*** Study text Section Begins ***

A consumer advocacy has published an analysis of the complaints filed by consumers with the Consumer Financial Protection Bureau during the coronavirus pandemic and there are some interesting data points related to the accounts receivable management industry.
For example, among the complaints that have been filed and mention coronavirus, debt collection is the fourth-most mentioned product, barely ahead of checking or savings accounts and trailing mortgages, credit or prepaid cards, and credit reporting or credit repair services. The volume of coronavirus-related mortgage complaints is about four times higher than coronavirus-related collection complaints, according to the data released by U.S. Public Interest Research Group.
Overall, the number of complaints filed in March and April with the CFPB were the two highest months since the Bureau began accepting complaints in 2011. One theory is that with more consumers stuck at home sheltering in place, they have taken more of an interest in getting their financial affairs in order.

*** Study text Section Ends ***
*** Dataset Section Begins ***

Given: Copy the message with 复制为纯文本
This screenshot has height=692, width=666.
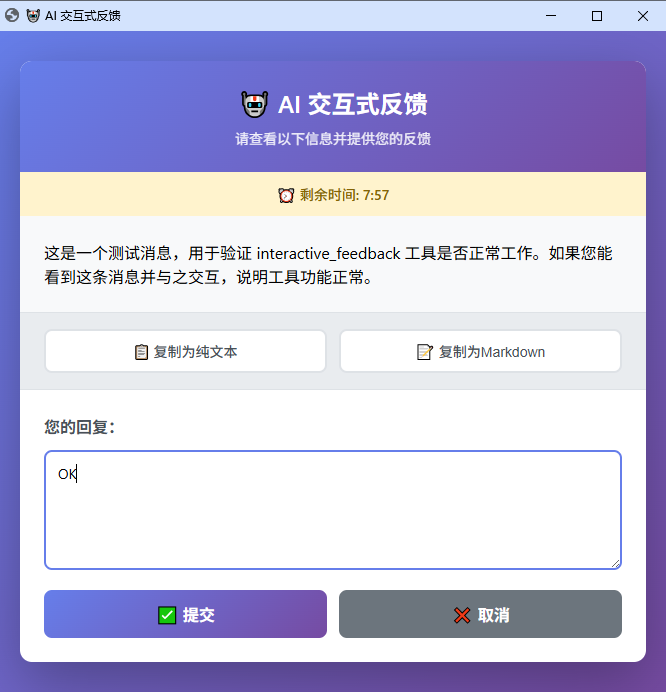Looking at the screenshot, I should pos(185,351).
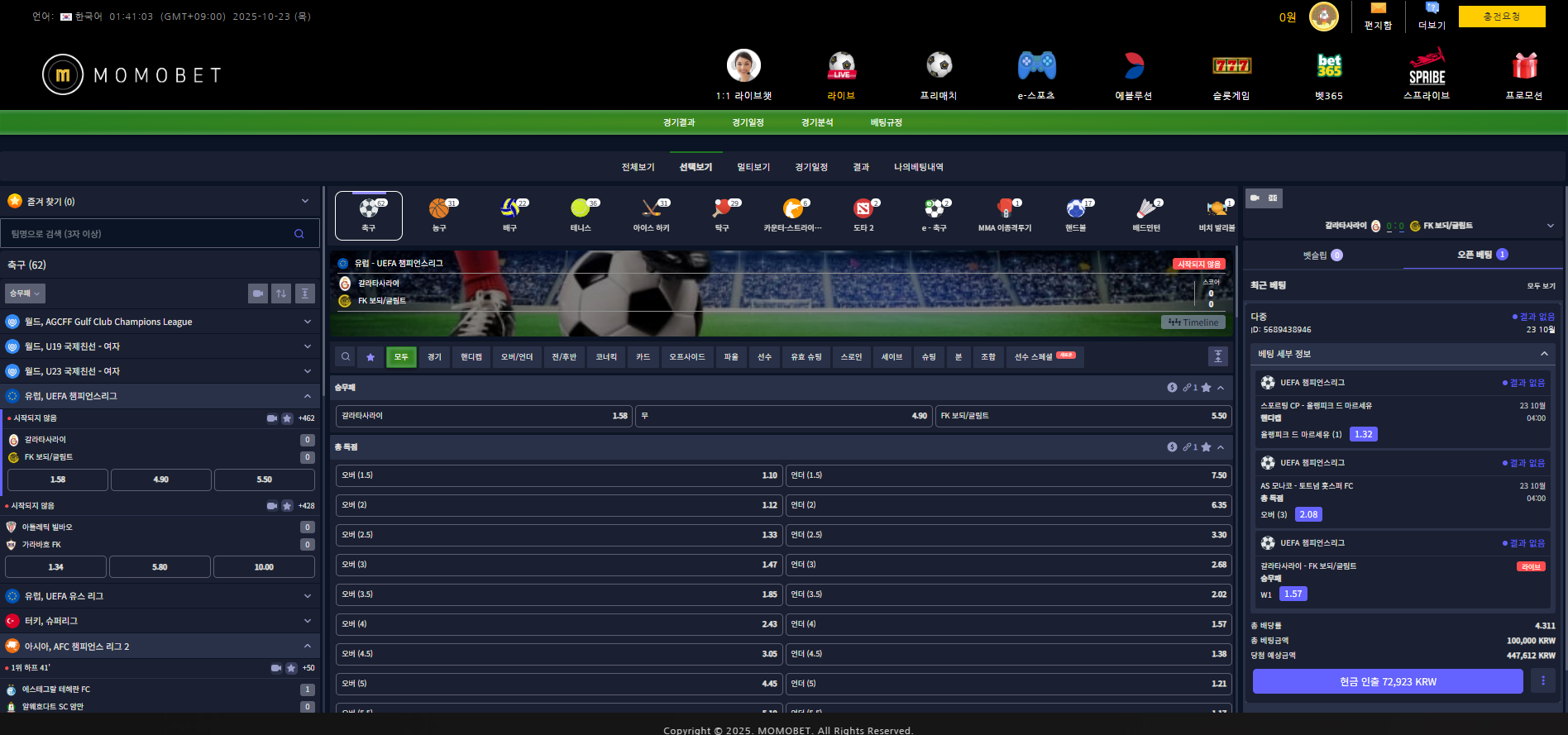
Task: Switch to the 벳슬립 tab
Action: coord(1322,255)
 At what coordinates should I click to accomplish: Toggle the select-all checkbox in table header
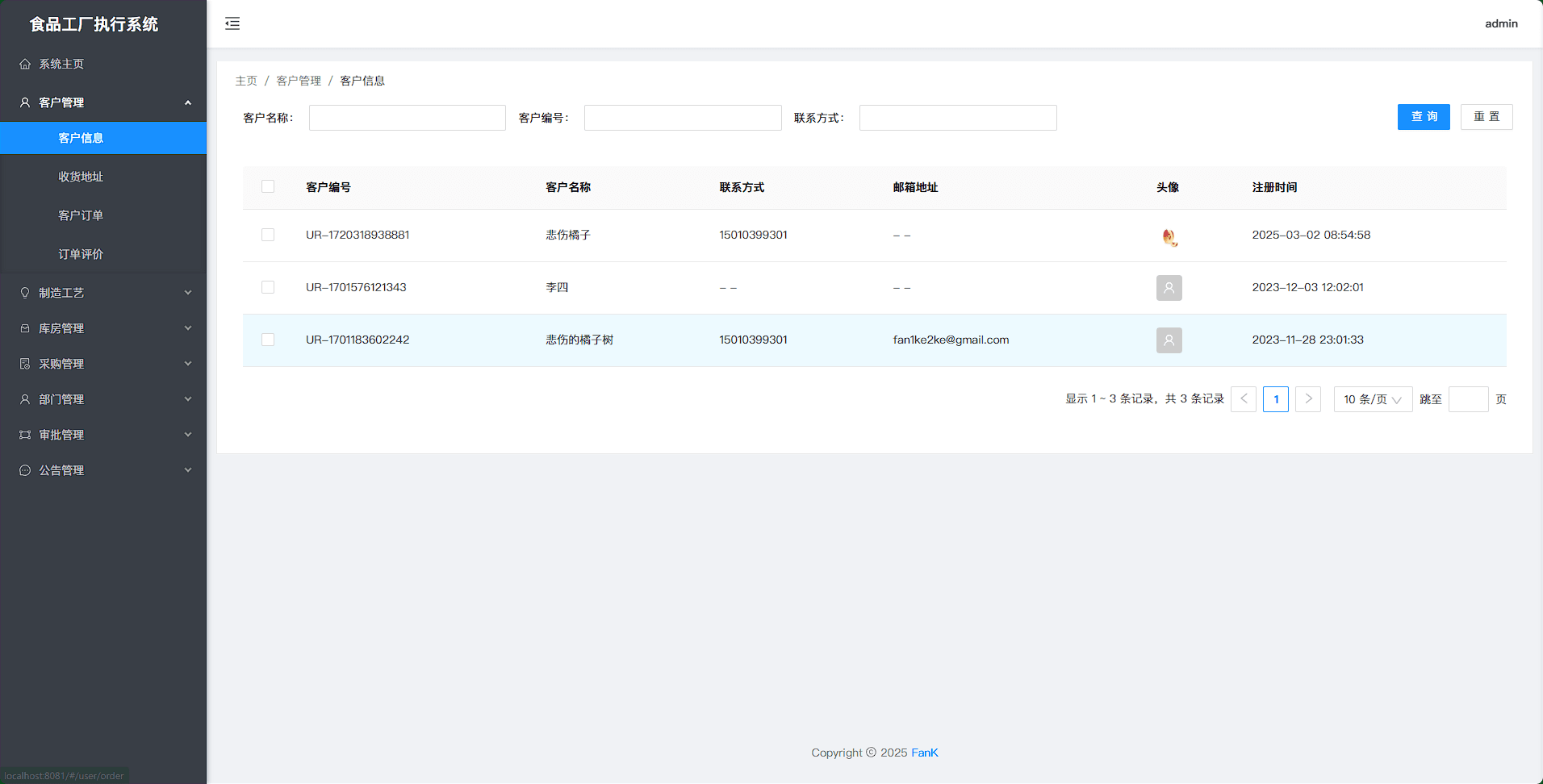click(x=268, y=186)
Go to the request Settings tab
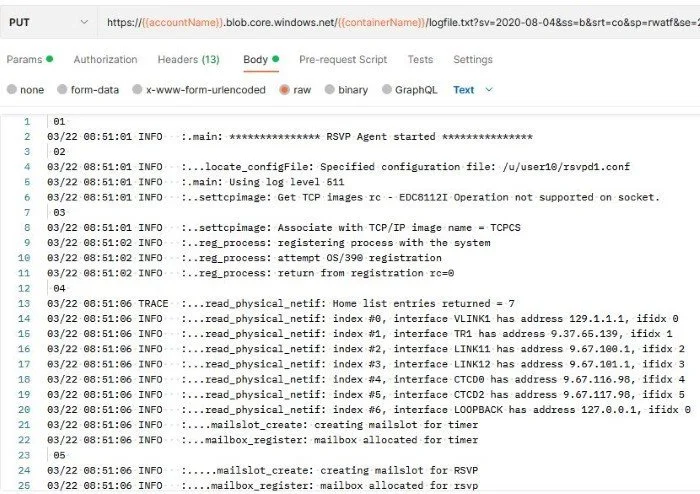 [x=473, y=60]
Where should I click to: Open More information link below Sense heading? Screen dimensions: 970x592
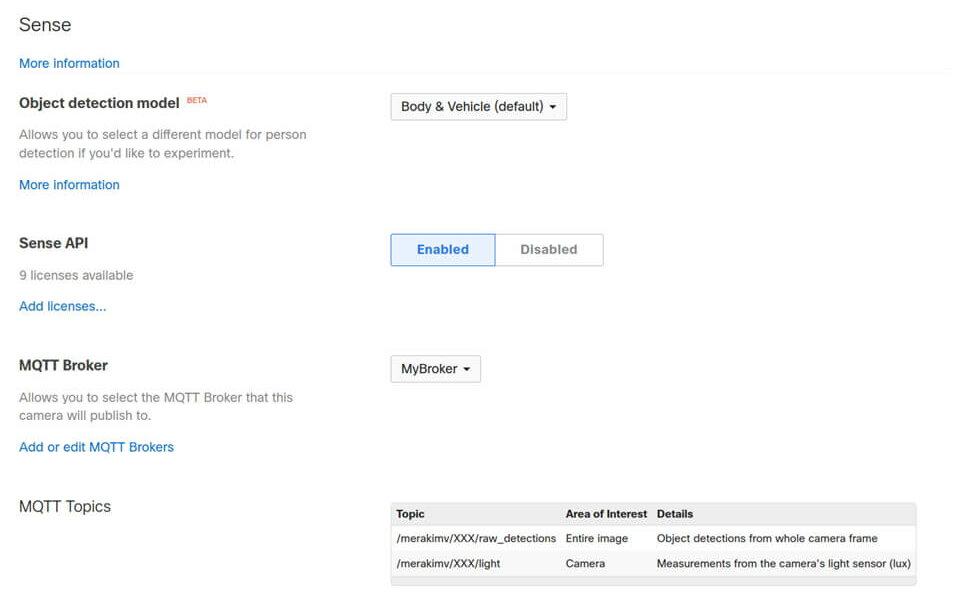pos(69,63)
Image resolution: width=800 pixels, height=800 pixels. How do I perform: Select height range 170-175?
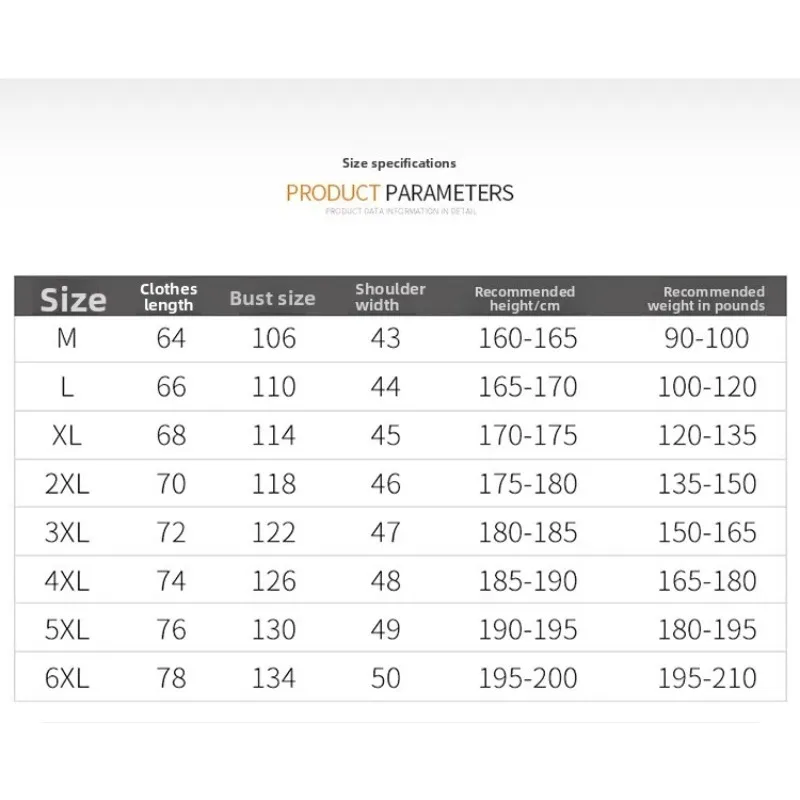528,435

*** Dataset Section Ends ***

Task list:
**a.** According to the article on pandemic-era complaints to the CFPB, which two months saw the highest number of complaints since 2011?
**b.** Continue the article on pandemic-era complaints to the CFPB, starting after its last sentence.

Set of answers:
**a.** March and April.

**b.**
In looking specifically at collection complaints, the group’s analysis reveals that the majority of complaints are for attempts to collect a debt not owed, which account for about 70% of all collection-related complaints. The next most popular issue is written notification about a debt.
The analysis comes as the House of Representatives is set to vote on the latest stimulus package today, The Health and Economic Recovery Omnibus Emergency Solutions (Heroes) Act, which would allow individuals to automatically enter forbearance plans on any debt.
“We support the bans on both debt collection and negative credit reporting during the emergency that are in the Heroes Act,” said Mike Litt, U.S. PIRG Consumer Campaign director, in a statement. “A review of consumer complaints shows that without Congressional action, financial companies won’t treat consumers whose finances have been harmed by the pandemic fairly.”